● Work item
Please transcribe exactly the line that holds "The width and" and all lines that follow it to the end of the records below, omitting any pictures.

Saved entries:

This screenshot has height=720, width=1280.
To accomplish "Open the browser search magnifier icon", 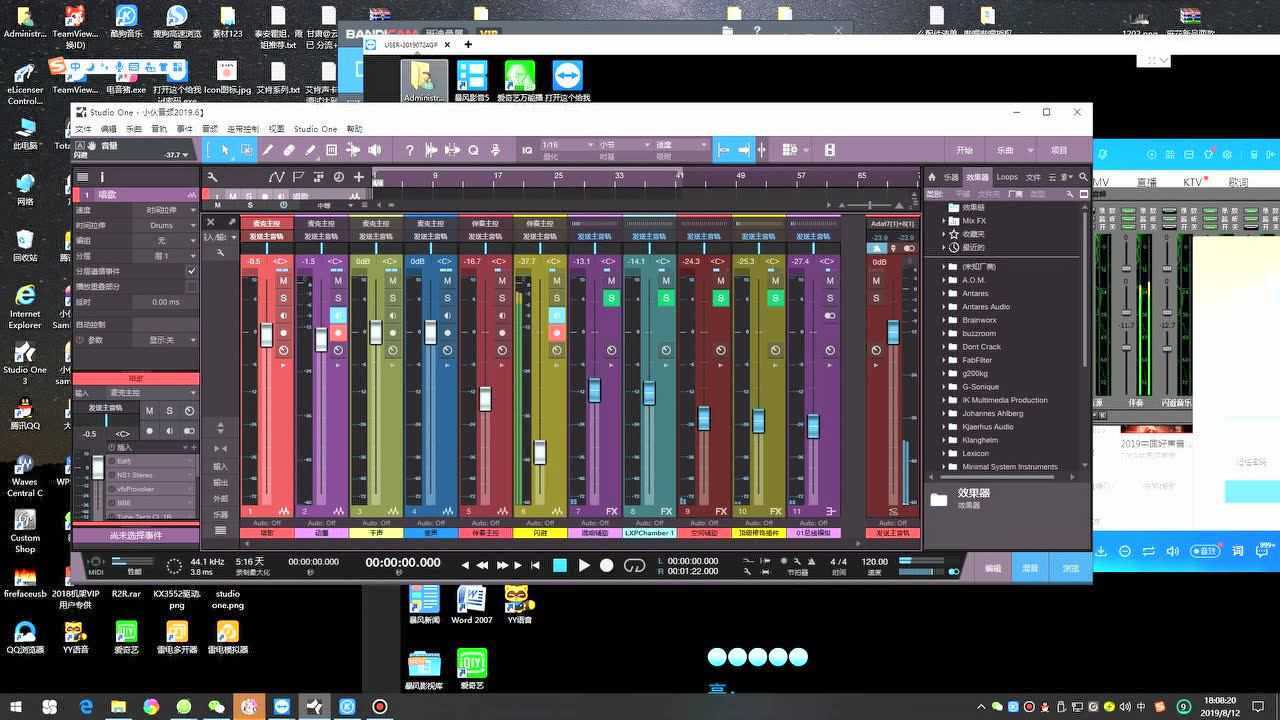I will click(1083, 177).
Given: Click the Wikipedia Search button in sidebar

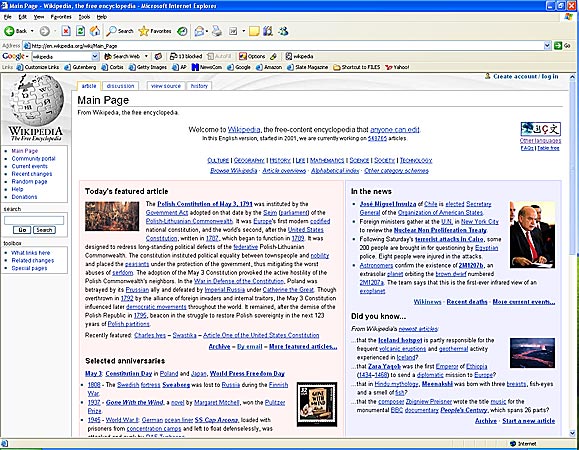Looking at the screenshot, I should [x=44, y=230].
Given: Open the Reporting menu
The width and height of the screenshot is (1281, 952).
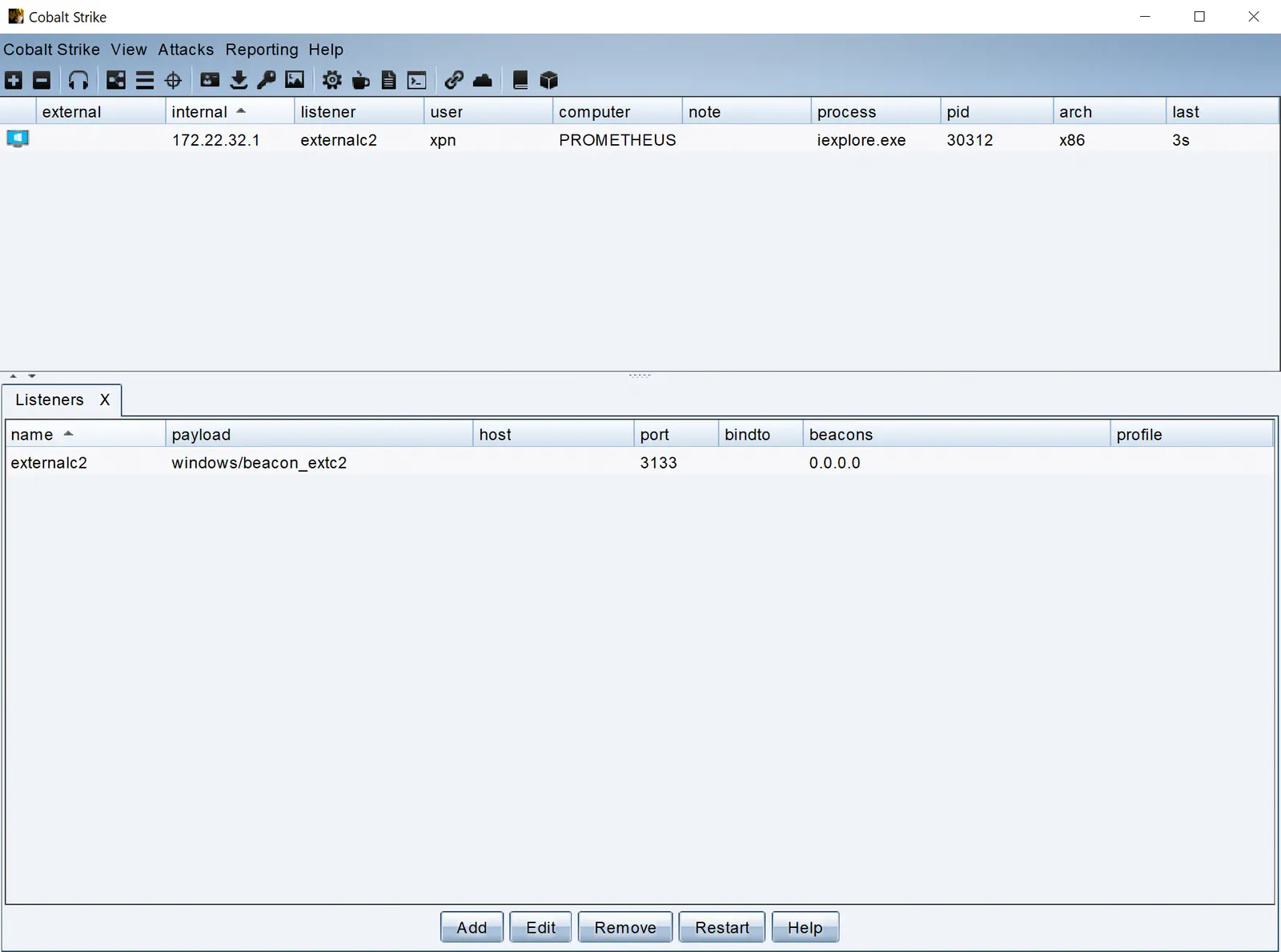Looking at the screenshot, I should coord(262,50).
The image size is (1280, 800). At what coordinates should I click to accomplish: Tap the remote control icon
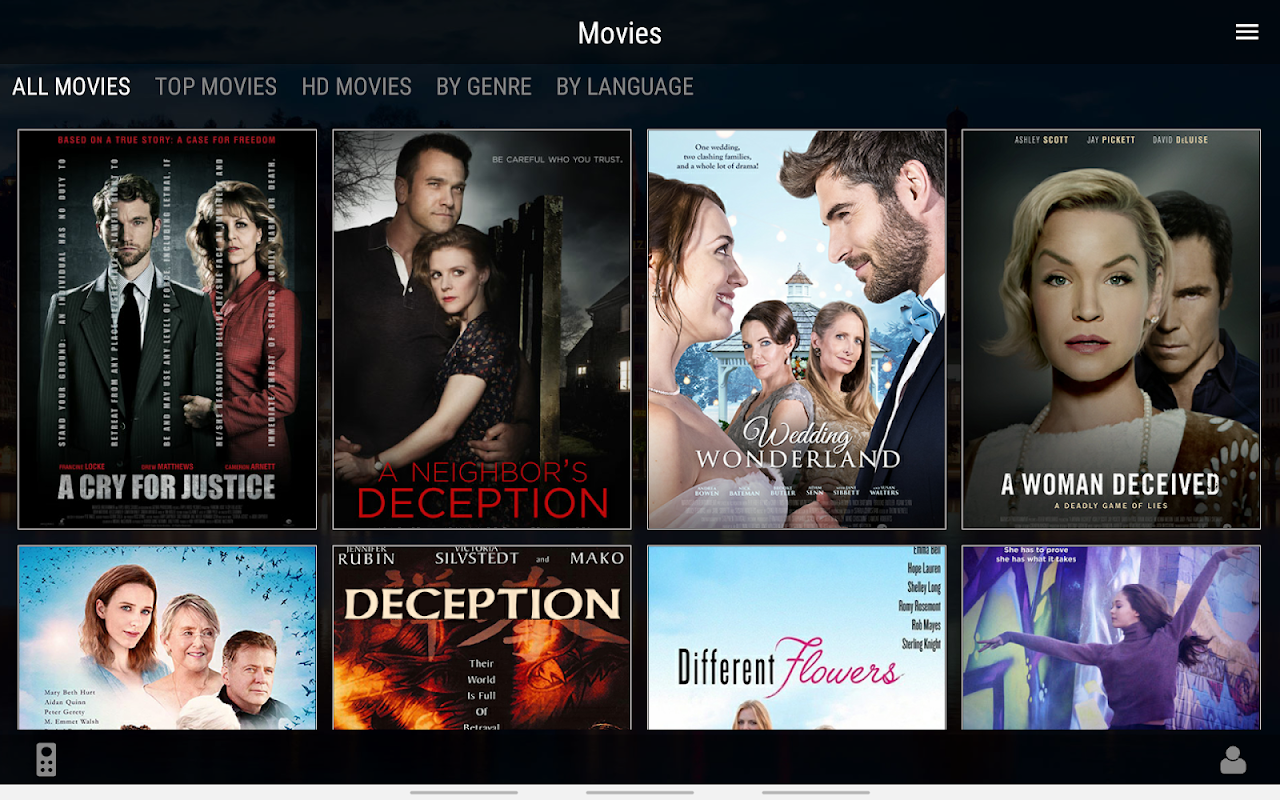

● Solved exercise
The width and height of the screenshot is (1281, 952).
Looking at the screenshot, I should coord(262,50).
The image size is (1280, 800). At what coordinates should I click to accomplish: Tap the remote control icon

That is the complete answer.